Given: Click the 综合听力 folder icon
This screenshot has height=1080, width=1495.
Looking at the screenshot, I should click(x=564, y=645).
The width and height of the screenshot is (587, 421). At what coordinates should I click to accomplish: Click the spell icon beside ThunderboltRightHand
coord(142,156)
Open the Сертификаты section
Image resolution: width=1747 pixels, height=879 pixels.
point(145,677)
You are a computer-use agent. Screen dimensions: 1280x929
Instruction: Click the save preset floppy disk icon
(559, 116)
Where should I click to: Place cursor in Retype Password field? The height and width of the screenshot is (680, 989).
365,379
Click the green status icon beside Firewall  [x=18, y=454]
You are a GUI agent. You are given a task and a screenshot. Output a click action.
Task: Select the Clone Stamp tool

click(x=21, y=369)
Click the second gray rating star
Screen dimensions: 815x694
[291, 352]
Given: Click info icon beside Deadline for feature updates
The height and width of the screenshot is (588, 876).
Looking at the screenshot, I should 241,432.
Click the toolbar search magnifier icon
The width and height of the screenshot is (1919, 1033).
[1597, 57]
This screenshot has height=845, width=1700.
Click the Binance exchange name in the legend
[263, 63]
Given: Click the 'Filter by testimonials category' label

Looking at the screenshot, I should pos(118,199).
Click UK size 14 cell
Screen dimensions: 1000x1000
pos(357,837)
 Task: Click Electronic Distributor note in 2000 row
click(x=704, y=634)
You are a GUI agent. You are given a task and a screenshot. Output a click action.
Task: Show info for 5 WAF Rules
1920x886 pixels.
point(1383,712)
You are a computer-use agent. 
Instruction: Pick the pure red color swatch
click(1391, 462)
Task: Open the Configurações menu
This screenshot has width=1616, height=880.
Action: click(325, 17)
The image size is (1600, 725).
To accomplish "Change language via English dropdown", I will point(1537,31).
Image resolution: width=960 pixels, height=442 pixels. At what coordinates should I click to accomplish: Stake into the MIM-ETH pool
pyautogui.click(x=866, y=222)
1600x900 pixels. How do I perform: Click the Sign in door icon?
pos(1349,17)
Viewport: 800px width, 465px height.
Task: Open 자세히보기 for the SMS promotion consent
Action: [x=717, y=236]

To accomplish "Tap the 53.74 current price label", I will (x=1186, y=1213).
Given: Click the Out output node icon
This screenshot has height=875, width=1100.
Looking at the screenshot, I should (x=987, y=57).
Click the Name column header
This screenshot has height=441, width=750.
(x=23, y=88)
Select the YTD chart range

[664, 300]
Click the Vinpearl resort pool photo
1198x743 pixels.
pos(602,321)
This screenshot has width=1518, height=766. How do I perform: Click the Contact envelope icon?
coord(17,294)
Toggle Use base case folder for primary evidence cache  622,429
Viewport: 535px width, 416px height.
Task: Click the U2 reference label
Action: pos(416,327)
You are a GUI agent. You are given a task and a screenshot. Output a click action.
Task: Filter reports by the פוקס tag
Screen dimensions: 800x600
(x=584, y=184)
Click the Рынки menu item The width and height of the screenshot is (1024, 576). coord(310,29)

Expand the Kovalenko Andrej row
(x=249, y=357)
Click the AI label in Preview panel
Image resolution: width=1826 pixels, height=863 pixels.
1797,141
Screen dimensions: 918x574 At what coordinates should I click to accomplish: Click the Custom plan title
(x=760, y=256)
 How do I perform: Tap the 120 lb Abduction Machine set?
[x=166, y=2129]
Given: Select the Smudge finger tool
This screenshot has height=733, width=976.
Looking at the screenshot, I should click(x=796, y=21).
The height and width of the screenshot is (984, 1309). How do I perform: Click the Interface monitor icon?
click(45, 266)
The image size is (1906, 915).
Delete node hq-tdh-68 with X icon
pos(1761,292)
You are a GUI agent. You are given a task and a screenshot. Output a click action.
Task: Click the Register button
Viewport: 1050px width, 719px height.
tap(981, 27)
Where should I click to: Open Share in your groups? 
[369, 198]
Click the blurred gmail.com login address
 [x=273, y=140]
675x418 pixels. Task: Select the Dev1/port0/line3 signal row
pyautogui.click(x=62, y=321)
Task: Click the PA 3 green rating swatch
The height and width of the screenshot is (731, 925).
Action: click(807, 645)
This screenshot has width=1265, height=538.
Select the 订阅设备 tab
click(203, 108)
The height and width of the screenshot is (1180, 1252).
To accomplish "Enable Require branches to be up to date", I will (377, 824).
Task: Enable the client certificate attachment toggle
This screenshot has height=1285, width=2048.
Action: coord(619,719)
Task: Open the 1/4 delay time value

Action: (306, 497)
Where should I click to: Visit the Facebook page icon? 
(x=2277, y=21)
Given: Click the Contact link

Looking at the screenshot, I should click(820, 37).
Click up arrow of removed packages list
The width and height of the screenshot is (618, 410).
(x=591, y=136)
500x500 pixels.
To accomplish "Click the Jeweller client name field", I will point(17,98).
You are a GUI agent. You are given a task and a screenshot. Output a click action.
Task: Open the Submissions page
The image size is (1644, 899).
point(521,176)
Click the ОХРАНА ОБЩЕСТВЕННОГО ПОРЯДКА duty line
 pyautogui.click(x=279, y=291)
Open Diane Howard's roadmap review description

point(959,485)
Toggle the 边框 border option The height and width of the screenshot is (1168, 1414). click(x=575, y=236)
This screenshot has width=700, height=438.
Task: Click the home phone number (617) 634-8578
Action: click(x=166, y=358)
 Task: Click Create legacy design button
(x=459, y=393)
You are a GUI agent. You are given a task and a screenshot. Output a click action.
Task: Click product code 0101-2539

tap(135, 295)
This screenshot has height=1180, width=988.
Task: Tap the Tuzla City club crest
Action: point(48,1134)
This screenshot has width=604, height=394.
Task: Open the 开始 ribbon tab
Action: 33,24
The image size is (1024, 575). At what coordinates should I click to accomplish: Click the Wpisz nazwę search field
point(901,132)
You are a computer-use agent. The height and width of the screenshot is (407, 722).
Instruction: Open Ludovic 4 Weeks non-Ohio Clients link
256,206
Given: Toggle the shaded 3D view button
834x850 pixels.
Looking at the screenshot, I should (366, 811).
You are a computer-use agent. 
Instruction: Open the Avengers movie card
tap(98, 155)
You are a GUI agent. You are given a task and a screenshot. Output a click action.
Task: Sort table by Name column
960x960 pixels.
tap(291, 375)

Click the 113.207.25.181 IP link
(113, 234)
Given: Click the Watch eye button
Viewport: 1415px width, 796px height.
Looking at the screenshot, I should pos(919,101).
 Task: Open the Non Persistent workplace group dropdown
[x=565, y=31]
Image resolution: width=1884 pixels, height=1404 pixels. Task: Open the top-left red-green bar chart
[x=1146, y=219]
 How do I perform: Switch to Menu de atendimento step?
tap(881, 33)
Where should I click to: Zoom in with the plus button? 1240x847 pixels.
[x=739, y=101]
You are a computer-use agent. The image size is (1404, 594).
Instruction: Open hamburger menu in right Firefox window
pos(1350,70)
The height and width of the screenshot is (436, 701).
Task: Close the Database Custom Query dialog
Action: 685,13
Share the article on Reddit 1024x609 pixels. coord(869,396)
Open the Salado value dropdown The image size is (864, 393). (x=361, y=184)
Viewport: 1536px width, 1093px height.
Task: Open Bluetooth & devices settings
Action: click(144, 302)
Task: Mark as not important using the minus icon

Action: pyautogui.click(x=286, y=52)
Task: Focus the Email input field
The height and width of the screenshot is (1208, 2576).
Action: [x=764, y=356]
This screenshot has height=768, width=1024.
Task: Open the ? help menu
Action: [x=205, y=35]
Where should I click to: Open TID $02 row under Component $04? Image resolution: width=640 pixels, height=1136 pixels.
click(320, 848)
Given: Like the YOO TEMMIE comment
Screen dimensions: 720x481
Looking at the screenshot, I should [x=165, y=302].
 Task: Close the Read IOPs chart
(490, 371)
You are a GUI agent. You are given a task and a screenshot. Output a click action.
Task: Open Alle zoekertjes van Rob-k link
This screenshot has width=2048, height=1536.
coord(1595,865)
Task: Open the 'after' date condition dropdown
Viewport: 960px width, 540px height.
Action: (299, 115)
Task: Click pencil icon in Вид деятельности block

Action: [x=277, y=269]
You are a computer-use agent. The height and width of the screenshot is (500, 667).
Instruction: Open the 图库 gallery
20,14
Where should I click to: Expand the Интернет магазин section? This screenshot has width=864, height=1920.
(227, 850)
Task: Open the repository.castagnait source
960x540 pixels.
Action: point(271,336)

## AIM OF THE TASK
Starting with the line with "Viewport: 1050px width, 719px height." above and going on through the line with "Click up arrow of removed packages list", transcribe every line exactly, both ends included, and add nothing.

## RESULT BELOW
Viewport: 1050px width, 719px height.
tap(981, 27)
Where should I click to: Open Share in your groups? 
[369, 198]
Click the blurred gmail.com login address
 [x=273, y=140]
675x418 pixels. Task: Select the Dev1/port0/line3 signal row
pyautogui.click(x=62, y=321)
Task: Click the PA 3 green rating swatch
The height and width of the screenshot is (731, 925).
Action: click(807, 645)
This screenshot has width=1265, height=538.
Select the 订阅设备 tab
click(203, 108)
The height and width of the screenshot is (1180, 1252).
To accomplish "Enable Require branches to be up to date", I will (377, 824).
Task: Enable the client certificate attachment toggle
This screenshot has height=1285, width=2048.
Action: coord(619,719)
Task: Open the 1/4 delay time value

Action: (306, 497)
Where should I click to: Visit the Facebook page icon? 
(x=2277, y=21)
Given: Click the Contact link

Looking at the screenshot, I should click(820, 37).
Click up arrow of removed packages list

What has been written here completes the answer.